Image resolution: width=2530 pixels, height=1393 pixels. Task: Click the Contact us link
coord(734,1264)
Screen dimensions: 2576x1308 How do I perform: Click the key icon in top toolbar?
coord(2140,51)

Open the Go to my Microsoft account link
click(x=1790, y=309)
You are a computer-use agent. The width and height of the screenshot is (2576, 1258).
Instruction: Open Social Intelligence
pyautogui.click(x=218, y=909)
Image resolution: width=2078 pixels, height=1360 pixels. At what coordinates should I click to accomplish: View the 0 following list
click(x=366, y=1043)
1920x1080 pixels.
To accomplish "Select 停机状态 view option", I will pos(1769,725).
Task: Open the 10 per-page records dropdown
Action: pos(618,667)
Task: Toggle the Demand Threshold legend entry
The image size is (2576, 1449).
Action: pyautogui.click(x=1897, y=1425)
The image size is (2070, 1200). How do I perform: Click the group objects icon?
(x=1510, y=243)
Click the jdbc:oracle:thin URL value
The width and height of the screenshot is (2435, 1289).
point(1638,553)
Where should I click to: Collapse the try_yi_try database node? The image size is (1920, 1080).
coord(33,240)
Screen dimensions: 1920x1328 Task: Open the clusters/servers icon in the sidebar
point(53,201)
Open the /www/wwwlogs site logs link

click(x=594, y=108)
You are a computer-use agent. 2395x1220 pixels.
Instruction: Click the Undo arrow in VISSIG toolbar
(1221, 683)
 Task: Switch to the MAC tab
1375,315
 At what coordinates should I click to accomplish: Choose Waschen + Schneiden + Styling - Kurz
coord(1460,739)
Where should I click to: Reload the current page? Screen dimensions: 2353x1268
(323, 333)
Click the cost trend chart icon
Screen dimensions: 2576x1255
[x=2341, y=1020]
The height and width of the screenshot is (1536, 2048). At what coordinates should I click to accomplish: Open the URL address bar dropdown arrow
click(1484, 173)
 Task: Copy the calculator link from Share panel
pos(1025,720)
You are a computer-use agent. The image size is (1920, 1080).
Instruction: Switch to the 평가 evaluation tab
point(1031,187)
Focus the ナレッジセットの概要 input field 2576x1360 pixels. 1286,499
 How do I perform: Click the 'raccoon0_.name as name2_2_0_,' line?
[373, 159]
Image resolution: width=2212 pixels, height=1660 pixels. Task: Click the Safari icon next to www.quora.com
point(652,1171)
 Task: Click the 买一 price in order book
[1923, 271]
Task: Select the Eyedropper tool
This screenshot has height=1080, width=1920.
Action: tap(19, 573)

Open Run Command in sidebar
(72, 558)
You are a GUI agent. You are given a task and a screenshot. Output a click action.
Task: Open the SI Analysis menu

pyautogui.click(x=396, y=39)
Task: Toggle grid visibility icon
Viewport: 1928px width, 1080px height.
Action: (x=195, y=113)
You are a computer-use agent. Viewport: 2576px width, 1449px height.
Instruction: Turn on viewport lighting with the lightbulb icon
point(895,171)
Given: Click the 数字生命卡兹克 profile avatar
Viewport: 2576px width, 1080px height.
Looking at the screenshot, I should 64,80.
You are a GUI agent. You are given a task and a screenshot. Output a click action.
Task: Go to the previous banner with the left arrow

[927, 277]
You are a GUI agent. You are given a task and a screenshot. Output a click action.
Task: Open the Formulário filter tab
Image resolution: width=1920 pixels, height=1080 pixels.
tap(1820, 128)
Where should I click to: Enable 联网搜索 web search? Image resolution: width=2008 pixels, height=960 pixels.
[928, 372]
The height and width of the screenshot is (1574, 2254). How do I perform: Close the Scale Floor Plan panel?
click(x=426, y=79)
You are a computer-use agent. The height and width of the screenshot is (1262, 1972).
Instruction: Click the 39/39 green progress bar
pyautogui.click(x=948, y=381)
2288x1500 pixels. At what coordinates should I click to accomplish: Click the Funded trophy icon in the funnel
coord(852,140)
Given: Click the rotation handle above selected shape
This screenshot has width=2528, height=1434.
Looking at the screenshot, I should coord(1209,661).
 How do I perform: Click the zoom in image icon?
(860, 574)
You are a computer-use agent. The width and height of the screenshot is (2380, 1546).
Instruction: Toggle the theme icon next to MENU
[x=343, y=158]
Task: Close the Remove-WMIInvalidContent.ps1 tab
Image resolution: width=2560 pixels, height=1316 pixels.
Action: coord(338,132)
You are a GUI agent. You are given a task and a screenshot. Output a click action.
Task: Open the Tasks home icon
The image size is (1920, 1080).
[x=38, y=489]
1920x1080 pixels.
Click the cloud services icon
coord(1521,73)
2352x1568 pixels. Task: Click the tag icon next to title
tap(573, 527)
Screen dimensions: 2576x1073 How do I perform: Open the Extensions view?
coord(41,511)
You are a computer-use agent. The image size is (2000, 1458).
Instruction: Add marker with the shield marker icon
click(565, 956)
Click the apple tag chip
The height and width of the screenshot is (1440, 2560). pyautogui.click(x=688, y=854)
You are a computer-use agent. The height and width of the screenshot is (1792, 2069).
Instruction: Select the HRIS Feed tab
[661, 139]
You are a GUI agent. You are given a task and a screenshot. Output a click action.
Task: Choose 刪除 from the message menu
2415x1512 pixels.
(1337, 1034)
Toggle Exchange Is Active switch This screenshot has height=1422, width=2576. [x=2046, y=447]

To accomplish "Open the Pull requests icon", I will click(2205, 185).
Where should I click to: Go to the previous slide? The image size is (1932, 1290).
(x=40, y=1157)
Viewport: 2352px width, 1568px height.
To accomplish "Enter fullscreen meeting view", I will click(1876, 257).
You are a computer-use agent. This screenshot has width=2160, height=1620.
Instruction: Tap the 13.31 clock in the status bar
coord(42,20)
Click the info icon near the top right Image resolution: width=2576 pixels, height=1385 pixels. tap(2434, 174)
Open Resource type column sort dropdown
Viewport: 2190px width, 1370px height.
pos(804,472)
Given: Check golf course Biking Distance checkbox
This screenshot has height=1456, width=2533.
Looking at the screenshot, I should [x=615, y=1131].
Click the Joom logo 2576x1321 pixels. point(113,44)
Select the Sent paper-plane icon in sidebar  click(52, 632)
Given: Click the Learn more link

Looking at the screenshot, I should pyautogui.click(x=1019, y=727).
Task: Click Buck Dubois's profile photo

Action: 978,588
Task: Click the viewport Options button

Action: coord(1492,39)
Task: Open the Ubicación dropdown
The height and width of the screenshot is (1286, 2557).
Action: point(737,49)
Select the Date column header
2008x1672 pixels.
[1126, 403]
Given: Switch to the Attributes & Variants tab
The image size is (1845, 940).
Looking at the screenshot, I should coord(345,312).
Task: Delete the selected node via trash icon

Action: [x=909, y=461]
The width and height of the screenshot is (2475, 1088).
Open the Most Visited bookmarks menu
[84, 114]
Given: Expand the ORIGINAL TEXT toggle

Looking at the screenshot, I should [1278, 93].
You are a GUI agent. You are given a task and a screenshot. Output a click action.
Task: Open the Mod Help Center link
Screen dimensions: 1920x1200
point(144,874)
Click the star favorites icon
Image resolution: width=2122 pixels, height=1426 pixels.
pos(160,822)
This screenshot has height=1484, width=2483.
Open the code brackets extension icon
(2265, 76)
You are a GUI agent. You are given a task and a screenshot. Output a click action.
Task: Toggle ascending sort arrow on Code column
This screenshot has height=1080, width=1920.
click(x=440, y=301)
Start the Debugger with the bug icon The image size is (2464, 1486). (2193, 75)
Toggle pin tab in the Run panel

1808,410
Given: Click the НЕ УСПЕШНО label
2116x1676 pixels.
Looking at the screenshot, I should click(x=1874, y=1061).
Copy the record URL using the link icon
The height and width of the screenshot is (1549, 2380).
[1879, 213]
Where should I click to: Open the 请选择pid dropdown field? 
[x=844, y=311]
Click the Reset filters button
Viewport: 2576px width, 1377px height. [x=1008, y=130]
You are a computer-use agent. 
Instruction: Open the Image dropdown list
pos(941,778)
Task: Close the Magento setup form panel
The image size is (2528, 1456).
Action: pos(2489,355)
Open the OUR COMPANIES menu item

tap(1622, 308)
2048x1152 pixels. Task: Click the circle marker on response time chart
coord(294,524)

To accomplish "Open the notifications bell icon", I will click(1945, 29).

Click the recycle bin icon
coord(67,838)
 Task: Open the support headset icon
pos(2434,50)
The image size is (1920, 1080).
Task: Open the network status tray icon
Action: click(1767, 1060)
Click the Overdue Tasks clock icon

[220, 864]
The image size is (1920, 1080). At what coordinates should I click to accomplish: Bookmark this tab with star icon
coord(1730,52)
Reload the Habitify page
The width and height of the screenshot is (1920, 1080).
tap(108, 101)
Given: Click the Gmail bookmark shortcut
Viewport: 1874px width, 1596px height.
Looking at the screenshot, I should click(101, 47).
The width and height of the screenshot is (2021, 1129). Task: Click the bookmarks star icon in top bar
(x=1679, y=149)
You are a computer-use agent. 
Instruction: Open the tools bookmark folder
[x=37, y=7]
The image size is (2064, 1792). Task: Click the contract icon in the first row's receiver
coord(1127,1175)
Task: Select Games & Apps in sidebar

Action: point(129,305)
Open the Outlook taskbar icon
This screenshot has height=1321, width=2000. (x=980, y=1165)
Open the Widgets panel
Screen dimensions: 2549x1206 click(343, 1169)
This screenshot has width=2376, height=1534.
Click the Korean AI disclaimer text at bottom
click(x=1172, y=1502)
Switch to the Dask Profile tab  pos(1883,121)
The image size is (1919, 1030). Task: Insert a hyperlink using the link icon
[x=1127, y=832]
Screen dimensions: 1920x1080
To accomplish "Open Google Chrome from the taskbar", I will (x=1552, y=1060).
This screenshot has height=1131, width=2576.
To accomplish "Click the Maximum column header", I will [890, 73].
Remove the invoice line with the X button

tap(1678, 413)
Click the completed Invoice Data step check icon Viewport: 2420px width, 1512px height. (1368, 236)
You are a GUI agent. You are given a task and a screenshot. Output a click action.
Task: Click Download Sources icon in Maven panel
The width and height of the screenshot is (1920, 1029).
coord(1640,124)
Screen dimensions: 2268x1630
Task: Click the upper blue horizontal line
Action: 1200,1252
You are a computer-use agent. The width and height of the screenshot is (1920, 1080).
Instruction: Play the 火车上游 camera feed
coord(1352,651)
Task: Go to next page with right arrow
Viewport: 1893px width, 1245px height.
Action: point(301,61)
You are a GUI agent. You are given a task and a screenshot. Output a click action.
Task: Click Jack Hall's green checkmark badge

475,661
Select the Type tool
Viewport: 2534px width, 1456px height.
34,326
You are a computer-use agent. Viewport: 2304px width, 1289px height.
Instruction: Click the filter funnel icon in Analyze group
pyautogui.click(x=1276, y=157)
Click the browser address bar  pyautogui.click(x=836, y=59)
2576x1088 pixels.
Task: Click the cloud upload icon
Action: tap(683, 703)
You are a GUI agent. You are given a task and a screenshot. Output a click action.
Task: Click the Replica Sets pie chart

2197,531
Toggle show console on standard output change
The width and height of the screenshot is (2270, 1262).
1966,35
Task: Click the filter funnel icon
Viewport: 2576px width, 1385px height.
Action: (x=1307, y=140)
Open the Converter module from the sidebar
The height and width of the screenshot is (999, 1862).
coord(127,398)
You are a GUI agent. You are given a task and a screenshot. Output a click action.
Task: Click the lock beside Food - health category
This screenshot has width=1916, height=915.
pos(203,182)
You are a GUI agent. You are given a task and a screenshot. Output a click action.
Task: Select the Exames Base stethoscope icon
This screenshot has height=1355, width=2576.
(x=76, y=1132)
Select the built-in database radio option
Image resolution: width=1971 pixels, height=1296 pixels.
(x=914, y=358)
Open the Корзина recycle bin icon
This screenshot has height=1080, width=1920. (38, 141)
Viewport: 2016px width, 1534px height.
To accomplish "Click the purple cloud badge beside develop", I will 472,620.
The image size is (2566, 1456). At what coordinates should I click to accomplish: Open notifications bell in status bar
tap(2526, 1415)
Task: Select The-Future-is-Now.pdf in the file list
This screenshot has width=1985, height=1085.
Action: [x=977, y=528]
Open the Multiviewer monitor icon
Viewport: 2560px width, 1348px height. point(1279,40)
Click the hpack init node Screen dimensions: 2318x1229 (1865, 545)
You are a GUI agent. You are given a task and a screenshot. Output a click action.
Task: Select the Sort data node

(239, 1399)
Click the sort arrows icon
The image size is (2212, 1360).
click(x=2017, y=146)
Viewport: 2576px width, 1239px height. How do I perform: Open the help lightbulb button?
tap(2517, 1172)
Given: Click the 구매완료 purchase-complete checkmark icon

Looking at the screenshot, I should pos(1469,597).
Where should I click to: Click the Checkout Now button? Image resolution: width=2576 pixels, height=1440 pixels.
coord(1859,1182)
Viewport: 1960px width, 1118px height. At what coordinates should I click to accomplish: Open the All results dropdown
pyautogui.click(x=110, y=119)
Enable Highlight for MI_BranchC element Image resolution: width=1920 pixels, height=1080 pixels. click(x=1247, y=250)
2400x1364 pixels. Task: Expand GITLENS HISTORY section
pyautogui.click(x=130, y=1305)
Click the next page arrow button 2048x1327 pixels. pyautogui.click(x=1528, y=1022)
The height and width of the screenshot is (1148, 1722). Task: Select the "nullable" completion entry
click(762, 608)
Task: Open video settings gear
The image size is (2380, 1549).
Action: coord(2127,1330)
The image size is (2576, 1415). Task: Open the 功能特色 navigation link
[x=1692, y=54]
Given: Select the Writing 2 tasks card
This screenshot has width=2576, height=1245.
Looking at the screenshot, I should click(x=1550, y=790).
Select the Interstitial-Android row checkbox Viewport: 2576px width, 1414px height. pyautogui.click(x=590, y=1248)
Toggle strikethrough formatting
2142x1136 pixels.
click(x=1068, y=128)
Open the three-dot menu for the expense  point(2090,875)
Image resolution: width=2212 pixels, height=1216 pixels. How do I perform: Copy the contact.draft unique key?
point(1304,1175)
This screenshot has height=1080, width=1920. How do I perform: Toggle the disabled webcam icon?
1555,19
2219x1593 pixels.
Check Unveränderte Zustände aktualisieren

:::

→ **Assignment**:
Give the number of lines in the entries above that contain the word "checkbox", with no accompanying text.

→ **Result below**:
2